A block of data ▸
--------
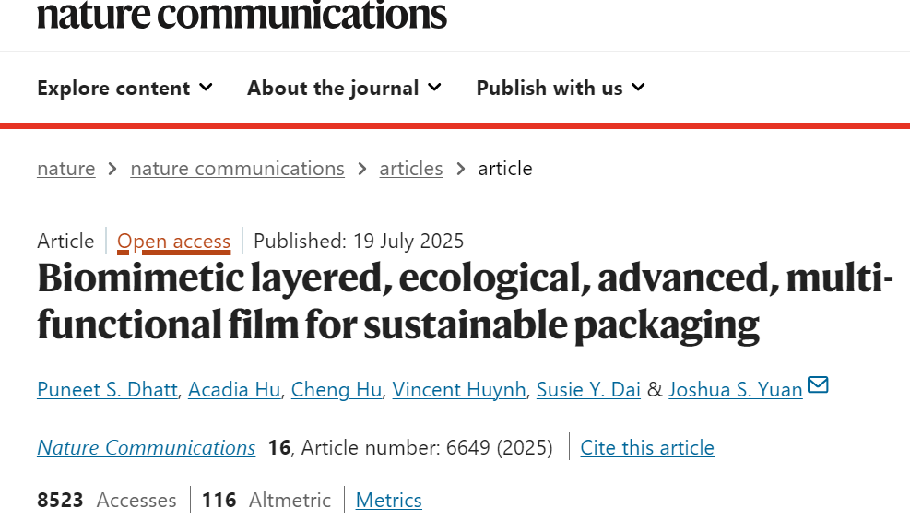Open Vincent Huynh author info
910x520 pixels.
pos(459,390)
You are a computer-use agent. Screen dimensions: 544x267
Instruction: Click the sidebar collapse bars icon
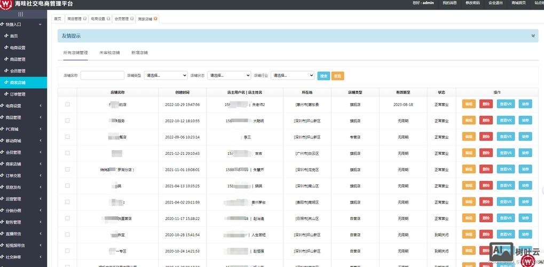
--------
EXERCISE DESCRIPTION ▸
Present the items above as a numbered list, omitting any blank lines and leaving out the pictures.

RESULT OF THE TASK ▸
1. Open Vincent Huynh author info
2. 910x520 pixels.
3. pos(459,390)
4. You are a computer-use agent. Screen dimensions: 544x267
5. Instruction: Click the sidebar collapse bars icon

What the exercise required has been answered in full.